It’s my 25th birthday today, so I figured I should give an update.

Birthdays always make me think of how old I really feel. I can’t actually call myself a girl anymore (though I still do), but I’m not exactly a grownup either. At this point I’m sortof in between everything. I have a job, but not a solid one because it could end at any time, and it probably will end after December. I don’t have a house but if I had that solid job I’d be able to move within a few months. My studies are almost-almost-almost finished, and they have been for the past year (I’m just utter crap at finishing things related to my studies). I’ve had seven driving tests (today was the seventh one) and I still don’t have my driver’s license. I’m even annoyingly in between boyfriends, or perhaps I’ve had my last one, who can tell really.

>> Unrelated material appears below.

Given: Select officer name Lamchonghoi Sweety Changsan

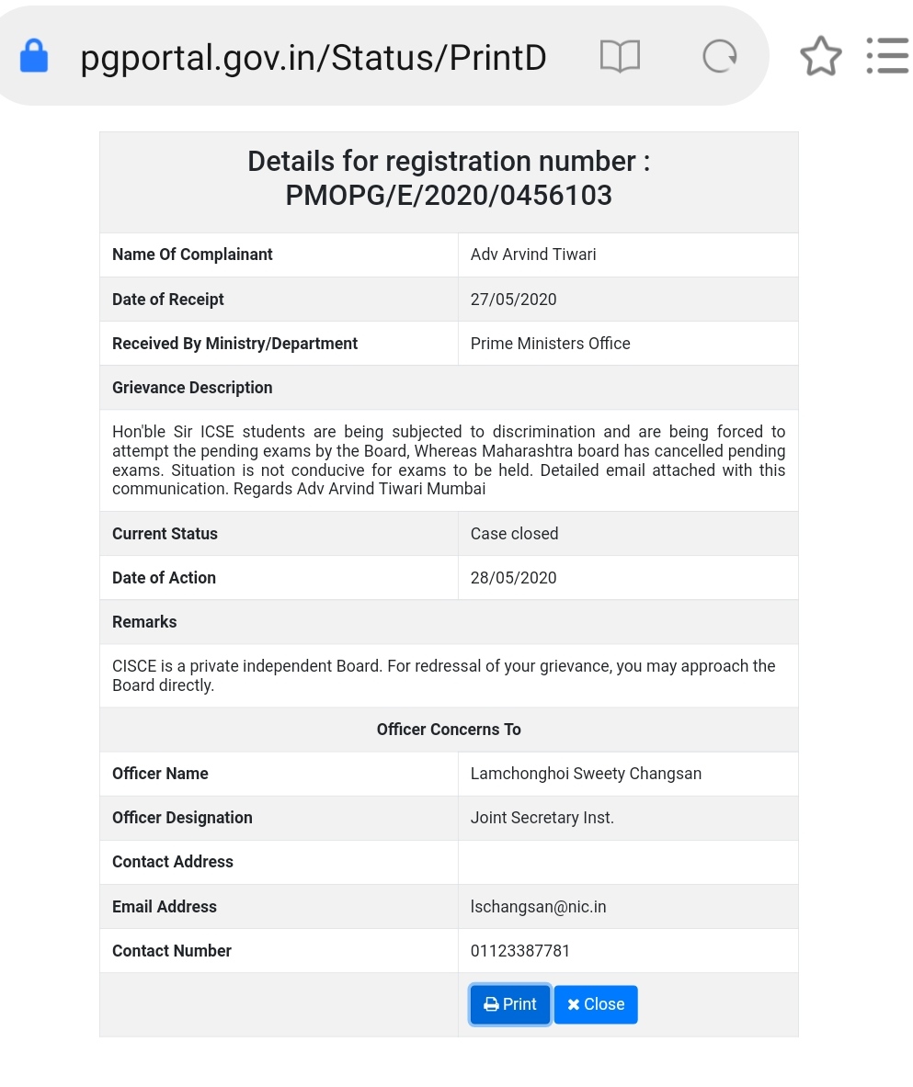Looking at the screenshot, I should click(587, 774).
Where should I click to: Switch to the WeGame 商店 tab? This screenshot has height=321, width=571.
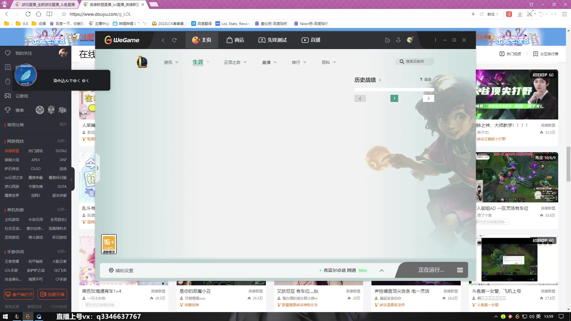pyautogui.click(x=235, y=40)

All of this is making me feel like I’m getting older way too fast. Time is running out (before you know it I’ll be 30! I hate 30.) and there is so much I still want and need to do. I haven’t accomplished enough yet by far, and the thought of all the stuff I have ahead of me can make me very tired or very excited, it depends on what my mood does with it. At some point I made an ordered list of things I want to do, so I can get to work on them (studies first, I’d say). However, my mind doesn’t work that way. I’m already trying to shop for a house while I don’t even have a solid job, and I’m looking for a new job before I’ve even finished my studies. Sometimes I want to get to the end so badly, that it makes me forget the road.

I know exactly what to do, but I’m afraid I’ll mess it up because I can’t help going a step too far. So maybe I should just try and stop any other activities and focus on my thesis, so at least I can have step one done by January. And then, perhaps, 2009 could really be my year.